This just stops working on either my Linux laptop or my phone randomly. I'll need to kill the process and restart it Does anyone know how I can fix this? Battery optimisations are turned off on the phone.

If you turned off battery optimisations globally, it might still kill it. You specifically have to go into app options and allow it to be always on, as well as allowing all it's notifications

Sorry, I meant optimisations for KDE Connect in particular. It has a persistent notification enabled as well.

It kind of needs that (you can use trucks to make it go away) because of the android model of apps where an app may get yeeted off a cliff if it's not currently showing a notification. Again, you can pull some tricks but for the average user they have to do it this way.

KDE Connect to my iPad just stopped working for me a few months ago. Do you know of any possible reasons?

could be something fucked with your network settings or ports. if you have 2.4 and 5ghz modes try connecting your ipad to the mode different from the one used by your pc, works for me (edit: on android phone) and I still have no idea why

KDEC has been horribly buggy on IOS in my experience. Never connecting or showing devices only occasionally.

Doesn't seem to work.. Whenever I send a file from my ipad,

  1. KDE Connect simply stops connecting correctly.
  2. GSConnect keeps connection, but the file always fail to send.

ya it's annoying as shit and lack of almost any documentation doesn't really help 🫠

Nah it doesn't.
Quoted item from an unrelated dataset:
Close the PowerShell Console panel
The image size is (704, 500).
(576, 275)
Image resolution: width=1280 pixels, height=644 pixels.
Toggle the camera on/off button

It works great on Debian KDE and my Android phone. It does not work on Mint Cinnamon and my Android phone.

Works on xubuntu. Though restarts are a common solution to no connection. That's fine, I'd rather not spend extra juice to keep them Wi-Fi tethered.

Is there a way for KDE connect to connect PC with phone if phone is on WiFi and PC on LAN going trough different router in the same network?

Wont go inte networking, but assuming networking works between them you can manually specify an IP in the mobile app:

Add a device -> three dots in top right -> add devices by IP.

Bonus: This also works over tailscale and similar apps, making it so you can have an always on connection despite not being home.

Kde connect is great.

KDE connect is a large suite of some good, some half-baked, and some just plain scary remote tools.

I'm liking LocalSend for the occasional "I want some files/pictures/text to go from here to there".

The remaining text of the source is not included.